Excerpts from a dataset
^^^^^^^^^^^^^^^^
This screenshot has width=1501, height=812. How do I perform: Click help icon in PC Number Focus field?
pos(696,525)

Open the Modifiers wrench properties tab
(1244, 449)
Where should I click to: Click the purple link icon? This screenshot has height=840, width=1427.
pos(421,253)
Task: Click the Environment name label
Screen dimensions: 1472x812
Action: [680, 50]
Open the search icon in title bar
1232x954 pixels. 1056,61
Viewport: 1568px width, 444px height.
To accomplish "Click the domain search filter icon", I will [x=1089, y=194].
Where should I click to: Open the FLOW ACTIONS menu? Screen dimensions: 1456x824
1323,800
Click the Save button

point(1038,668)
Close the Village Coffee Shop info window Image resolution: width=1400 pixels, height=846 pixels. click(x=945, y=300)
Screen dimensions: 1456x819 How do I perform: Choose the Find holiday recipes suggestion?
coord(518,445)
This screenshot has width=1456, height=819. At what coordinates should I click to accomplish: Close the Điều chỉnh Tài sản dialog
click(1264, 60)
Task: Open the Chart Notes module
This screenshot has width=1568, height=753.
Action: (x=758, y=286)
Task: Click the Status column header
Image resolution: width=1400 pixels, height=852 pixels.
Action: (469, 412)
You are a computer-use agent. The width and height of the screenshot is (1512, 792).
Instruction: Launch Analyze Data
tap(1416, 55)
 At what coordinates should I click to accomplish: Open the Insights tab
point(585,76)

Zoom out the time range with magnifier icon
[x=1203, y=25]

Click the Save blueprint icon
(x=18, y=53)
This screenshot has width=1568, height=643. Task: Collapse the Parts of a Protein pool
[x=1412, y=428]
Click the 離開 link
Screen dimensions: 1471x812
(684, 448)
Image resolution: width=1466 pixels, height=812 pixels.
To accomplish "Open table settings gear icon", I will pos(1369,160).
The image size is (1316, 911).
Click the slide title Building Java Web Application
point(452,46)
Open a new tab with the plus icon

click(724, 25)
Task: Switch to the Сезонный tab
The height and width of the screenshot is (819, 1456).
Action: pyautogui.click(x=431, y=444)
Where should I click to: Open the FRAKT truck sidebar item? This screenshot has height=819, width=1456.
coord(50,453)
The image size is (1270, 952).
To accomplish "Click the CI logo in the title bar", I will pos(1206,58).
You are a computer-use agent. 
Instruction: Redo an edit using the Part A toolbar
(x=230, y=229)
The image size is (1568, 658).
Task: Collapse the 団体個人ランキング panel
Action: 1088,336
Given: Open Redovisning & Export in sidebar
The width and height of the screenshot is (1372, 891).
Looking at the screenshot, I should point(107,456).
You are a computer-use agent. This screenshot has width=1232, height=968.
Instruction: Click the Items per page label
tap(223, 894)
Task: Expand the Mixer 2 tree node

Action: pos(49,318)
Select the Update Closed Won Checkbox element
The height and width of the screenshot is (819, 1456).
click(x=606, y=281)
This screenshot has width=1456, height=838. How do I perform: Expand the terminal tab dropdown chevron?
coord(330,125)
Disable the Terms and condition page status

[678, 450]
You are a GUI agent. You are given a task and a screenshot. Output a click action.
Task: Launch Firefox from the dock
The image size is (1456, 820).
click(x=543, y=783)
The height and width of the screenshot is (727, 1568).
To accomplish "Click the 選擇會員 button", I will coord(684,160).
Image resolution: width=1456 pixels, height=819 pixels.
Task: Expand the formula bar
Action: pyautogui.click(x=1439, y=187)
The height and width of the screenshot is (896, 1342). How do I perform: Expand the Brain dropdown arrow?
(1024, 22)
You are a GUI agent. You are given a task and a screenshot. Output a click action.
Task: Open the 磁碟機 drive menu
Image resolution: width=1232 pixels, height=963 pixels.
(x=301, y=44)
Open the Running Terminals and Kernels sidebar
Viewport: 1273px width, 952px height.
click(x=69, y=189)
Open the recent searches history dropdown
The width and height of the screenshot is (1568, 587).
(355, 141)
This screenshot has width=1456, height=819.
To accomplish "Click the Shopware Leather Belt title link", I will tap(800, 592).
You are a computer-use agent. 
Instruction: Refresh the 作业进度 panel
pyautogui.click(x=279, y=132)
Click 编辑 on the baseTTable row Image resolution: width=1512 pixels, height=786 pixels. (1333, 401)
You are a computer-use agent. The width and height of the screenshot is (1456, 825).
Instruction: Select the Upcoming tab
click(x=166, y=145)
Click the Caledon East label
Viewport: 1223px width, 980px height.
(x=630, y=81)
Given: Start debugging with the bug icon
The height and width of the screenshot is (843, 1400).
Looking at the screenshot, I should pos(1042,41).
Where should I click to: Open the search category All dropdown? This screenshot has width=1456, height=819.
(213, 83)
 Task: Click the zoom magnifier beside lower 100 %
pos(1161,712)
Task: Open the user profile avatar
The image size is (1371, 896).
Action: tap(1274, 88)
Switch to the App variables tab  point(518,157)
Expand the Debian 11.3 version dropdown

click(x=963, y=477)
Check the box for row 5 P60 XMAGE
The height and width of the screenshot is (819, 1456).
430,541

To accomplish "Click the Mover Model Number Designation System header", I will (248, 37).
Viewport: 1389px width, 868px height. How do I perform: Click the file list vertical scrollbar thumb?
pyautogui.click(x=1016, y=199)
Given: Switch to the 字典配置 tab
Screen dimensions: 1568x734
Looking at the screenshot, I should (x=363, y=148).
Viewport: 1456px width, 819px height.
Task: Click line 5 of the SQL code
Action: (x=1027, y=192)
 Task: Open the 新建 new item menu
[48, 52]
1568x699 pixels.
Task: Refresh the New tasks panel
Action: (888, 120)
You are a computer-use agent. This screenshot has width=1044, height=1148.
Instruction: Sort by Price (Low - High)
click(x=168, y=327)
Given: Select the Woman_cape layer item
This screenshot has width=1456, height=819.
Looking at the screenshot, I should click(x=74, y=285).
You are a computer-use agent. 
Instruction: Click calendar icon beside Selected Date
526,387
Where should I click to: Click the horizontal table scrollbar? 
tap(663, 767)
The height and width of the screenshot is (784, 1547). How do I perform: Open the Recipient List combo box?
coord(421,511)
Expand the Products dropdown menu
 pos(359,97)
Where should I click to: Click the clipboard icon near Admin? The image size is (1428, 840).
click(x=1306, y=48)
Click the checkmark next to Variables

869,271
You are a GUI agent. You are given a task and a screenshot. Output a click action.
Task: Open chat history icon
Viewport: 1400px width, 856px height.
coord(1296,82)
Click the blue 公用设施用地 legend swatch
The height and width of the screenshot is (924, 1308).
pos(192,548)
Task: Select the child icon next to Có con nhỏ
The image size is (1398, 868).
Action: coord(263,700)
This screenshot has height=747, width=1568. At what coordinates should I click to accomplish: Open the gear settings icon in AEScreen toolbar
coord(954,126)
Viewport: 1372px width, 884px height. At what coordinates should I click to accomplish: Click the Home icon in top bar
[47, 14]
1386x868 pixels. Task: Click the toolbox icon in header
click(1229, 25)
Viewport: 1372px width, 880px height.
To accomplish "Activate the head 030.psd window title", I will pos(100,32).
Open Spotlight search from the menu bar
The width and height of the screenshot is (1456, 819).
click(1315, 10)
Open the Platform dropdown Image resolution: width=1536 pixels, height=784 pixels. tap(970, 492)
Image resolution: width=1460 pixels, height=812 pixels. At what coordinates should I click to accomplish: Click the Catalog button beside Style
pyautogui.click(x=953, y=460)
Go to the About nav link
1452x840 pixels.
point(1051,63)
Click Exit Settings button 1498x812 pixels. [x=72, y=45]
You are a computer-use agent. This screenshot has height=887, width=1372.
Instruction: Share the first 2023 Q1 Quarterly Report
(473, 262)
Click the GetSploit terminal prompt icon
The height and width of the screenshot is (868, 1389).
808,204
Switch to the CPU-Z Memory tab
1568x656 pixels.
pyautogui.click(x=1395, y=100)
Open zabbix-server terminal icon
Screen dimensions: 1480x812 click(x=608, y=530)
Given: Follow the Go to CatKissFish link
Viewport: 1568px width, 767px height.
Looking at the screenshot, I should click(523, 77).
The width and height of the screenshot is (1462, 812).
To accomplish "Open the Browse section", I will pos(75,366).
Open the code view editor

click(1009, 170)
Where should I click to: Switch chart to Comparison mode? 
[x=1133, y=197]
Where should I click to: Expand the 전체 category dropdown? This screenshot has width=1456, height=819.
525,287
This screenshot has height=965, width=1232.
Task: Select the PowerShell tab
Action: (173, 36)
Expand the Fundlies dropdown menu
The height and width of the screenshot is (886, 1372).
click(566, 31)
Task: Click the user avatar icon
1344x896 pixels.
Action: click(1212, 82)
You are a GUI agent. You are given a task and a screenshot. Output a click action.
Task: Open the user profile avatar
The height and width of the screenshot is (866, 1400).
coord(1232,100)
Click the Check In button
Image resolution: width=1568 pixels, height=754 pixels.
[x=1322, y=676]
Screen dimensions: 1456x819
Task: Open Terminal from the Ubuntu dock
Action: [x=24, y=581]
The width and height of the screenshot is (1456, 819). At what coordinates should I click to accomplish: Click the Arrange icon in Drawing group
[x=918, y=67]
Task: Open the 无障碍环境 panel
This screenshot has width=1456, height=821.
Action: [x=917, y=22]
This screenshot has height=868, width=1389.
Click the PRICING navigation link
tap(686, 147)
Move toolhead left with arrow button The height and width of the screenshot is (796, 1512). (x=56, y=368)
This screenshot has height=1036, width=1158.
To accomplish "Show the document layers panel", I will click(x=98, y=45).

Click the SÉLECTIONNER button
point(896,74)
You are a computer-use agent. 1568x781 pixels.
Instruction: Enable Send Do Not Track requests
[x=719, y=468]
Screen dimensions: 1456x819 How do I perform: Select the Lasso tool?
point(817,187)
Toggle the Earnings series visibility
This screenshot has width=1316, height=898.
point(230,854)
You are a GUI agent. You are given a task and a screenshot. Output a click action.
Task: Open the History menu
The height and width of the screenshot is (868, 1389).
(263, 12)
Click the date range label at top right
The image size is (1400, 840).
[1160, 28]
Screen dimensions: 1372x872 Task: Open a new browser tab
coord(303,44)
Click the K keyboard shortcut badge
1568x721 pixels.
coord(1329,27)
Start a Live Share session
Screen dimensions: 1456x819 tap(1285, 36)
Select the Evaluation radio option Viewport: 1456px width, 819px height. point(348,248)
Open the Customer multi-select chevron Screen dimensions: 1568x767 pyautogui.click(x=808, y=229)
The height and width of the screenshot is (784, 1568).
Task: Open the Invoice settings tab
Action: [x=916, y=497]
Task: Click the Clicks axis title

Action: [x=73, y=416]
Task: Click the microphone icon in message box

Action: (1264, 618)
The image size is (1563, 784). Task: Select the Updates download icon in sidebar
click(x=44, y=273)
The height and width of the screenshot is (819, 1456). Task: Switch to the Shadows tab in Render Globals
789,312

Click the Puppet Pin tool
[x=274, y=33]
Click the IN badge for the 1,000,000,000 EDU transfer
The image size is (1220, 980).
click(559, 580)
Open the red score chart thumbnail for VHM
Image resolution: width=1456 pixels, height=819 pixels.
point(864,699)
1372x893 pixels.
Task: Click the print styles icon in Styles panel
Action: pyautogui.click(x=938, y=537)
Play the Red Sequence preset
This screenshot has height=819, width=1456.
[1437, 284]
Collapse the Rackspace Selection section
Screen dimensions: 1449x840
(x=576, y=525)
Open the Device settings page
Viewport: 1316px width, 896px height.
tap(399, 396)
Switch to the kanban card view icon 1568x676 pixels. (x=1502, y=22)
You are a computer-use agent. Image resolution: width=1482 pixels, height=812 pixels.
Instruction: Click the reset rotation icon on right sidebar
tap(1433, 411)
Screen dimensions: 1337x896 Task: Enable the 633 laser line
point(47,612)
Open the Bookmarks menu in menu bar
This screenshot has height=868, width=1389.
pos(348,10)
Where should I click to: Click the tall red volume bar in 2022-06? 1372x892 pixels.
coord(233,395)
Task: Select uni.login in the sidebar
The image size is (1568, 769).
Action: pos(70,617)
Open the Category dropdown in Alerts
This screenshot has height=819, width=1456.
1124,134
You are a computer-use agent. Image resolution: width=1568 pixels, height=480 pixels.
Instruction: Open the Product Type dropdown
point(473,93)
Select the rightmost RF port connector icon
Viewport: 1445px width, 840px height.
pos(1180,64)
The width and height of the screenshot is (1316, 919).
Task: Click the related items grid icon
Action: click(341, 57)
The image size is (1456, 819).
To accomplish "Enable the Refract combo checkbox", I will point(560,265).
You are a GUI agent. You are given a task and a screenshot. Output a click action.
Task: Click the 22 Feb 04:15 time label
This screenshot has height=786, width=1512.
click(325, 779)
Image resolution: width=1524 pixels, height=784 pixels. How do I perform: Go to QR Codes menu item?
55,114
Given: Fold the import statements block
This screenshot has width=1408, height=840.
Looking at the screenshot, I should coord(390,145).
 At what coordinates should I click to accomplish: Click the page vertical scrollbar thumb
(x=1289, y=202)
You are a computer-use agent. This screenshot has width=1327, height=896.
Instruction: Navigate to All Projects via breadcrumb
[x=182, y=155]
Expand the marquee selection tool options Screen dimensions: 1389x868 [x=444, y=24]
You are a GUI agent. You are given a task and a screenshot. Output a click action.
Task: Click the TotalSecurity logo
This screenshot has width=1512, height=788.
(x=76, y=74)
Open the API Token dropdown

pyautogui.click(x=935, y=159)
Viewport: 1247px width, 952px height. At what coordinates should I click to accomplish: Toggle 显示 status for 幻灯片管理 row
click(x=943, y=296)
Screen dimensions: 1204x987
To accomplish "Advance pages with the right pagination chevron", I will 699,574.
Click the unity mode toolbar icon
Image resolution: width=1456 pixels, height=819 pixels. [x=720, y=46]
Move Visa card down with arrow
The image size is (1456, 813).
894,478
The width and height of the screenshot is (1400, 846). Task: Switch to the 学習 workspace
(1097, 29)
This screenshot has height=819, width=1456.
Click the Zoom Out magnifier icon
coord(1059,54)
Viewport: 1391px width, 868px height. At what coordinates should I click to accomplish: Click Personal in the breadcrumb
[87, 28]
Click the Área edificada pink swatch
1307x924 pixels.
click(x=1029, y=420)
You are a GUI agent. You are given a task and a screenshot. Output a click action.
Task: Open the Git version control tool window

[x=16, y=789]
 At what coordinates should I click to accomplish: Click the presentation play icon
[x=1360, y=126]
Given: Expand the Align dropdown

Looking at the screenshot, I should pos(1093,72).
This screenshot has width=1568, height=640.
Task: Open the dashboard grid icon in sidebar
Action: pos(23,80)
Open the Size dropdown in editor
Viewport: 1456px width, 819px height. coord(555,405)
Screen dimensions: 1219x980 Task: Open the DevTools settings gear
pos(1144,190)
^^^^^^^^^^^^^^^^
Action item:
Take the line that contains "Given: Fold the import statements block" and every line after it to the end of the entries above, and reproduce them exactly.

Solved exercise:
Given: Fold the import statements block
This screenshot has width=1408, height=840.
Looking at the screenshot, I should coord(390,145).
 At what coordinates should I click to accomplish: Click the page vertical scrollbar thumb
(x=1289, y=202)
You are a computer-use agent. This screenshot has width=1327, height=896.
Instruction: Navigate to All Projects via breadcrumb
[x=182, y=155]
Expand the marquee selection tool options Screen dimensions: 1389x868 [x=444, y=24]
You are a GUI agent. You are given a task and a screenshot. Output a click action.
Task: Click the TotalSecurity logo
This screenshot has width=1512, height=788.
(x=76, y=74)
Open the API Token dropdown

pyautogui.click(x=935, y=159)
Viewport: 1247px width, 952px height. At what coordinates should I click to accomplish: Toggle 显示 status for 幻灯片管理 row
click(x=943, y=296)
Screen dimensions: 1204x987
To accomplish "Advance pages with the right pagination chevron", I will 699,574.
Click the unity mode toolbar icon
Image resolution: width=1456 pixels, height=819 pixels. [x=720, y=46]
Move Visa card down with arrow
The image size is (1456, 813).
894,478
The width and height of the screenshot is (1400, 846). Task: Switch to the 学習 workspace
(1097, 29)
This screenshot has height=819, width=1456.
Click the Zoom Out magnifier icon
coord(1059,54)
Viewport: 1391px width, 868px height. At what coordinates should I click to accomplish: Click Personal in the breadcrumb
[87, 28]
Click the Área edificada pink swatch
1307x924 pixels.
click(x=1029, y=420)
You are a GUI agent. You are given a task and a screenshot. Output a click action.
Task: Open the Git version control tool window

[x=16, y=789]
 At what coordinates should I click to accomplish: Click the presentation play icon
[x=1360, y=126]
Given: Expand the Align dropdown

Looking at the screenshot, I should pos(1093,72).
This screenshot has width=1568, height=640.
Task: Open the dashboard grid icon in sidebar
Action: pos(23,80)
Open the Size dropdown in editor
Viewport: 1456px width, 819px height. coord(555,405)
Screen dimensions: 1219x980 Task: Open the DevTools settings gear
pos(1144,190)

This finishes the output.